Let $G$ be a free abelian group of rank $r$, and $H$ a subgroup of $G$. Then $G/ H$ is finite if and only if the ranks of $G$ and $H$ are equal. If this is the case, and if $G$ and $H$ have $\Bbb Z$-bases $x_1, \cdots , x_r$ and $y_1,\cdots , y_r$ with $y_i=\sum_j a_{ij}x_j$, then $|G/H|=|\det(a_{ij})|$. This is Theorem Theorem 1.1 7. in the book Algebraic-Number Theory by Ian Stewart and David Tall, on page 30.
in the proof it is written that -
Let $H$ have rank $s$, and use Theorem $1.16$ to choose $\mathbb Z$-bases $u_1, ... , u_r$ of $G$ and $v_1, ... , v_s$ of $H$ with $v_i =a_iu_i$ for $1 \leq i \leq s$. Clearly $G/ H$ is the direct product of finite cyclic groups of orders $\alpha_1 \cdots \alpha_s$ and $r - s$ infinite cyclic groups. Hence $|G/H|$ is finite if and only if $r = s$...
Note that according to Theorem 1.16. Every subgroup $H$ of a free abelian group $G$ of rank $n$ is free of rank $s ≤ n$. Moreover there exists a basis $u_1, . . . , u_n$ for $G$ and positive integers $α_1, . . . , α_s$ such that $α_1u_1, . . . , α_su_s$ is a basis for $H$.

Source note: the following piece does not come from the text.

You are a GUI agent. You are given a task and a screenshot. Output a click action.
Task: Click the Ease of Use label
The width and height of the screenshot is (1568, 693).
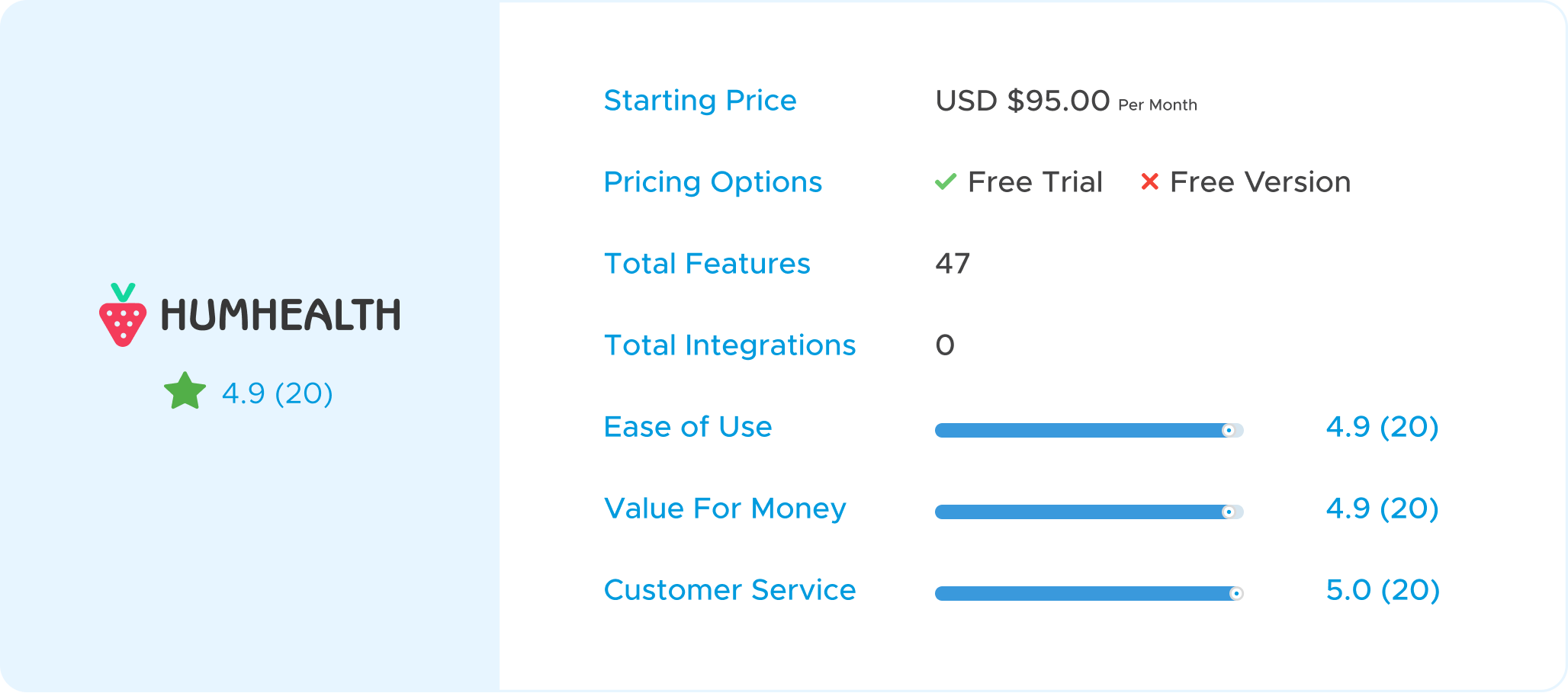click(687, 427)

The following line is not clear to me -
Clearly $G/ H$ is the direct product of finite cyclic groups of orders $\alpha_1 \cdots \alpha_s$ and $r - s$ infinite cyclic groups.
How we know clearly $G/ H$ is the direct product of finite cyclic groups of orders $\alpha_1 \cdots \alpha_s$ and $r - s$ infinite cyclic groups?

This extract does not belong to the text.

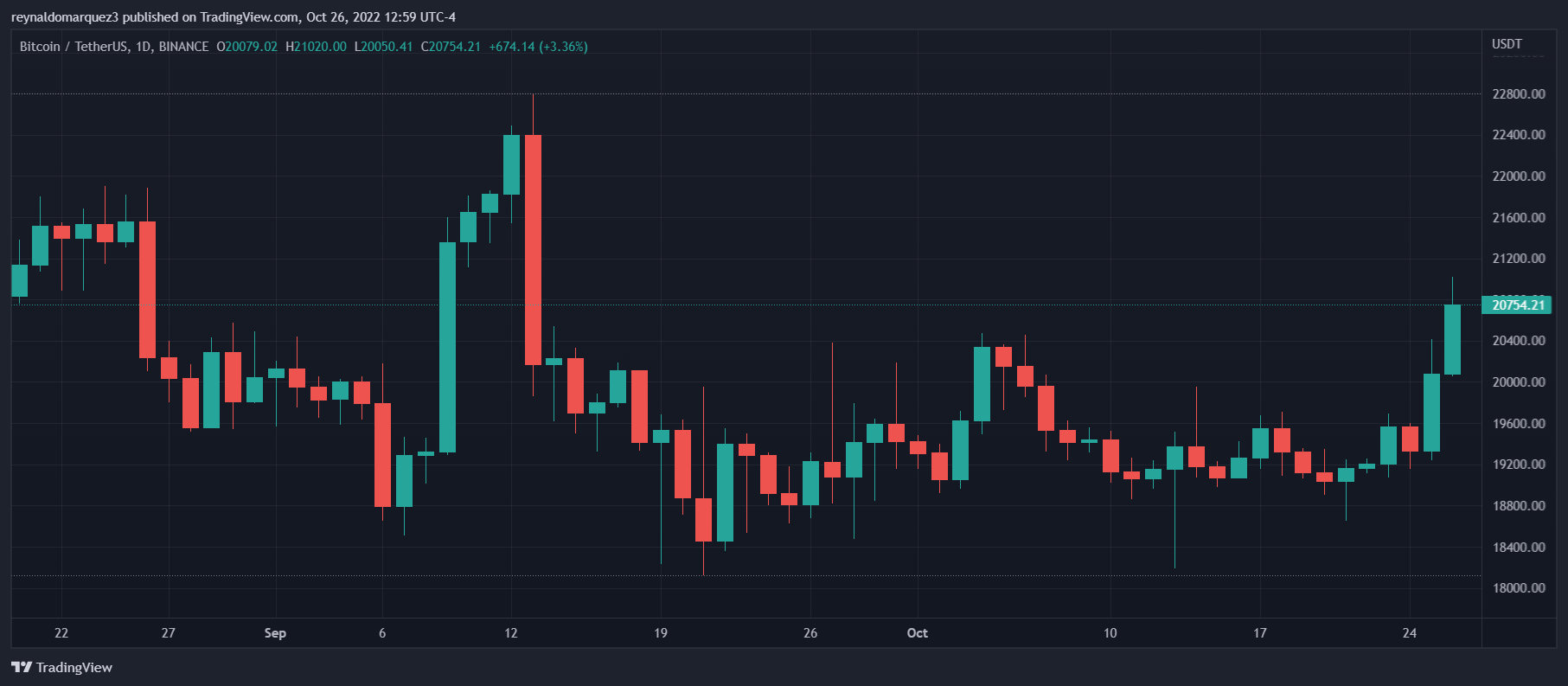Open the TradingView wordmark link at the bottom
1568x686 pixels.
(74, 667)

Note that there is a theorem that states similar thing (see 38.12 Theorem on page 338 of "A First Course in Abstract Algebra" by John B. Fraleigh, 7th Edition), but I want to what obvious thing given in the book of Ian Stewart and David Tall make it obvious that $G/ H$ is the direct product of finite and infinite cyclic groups.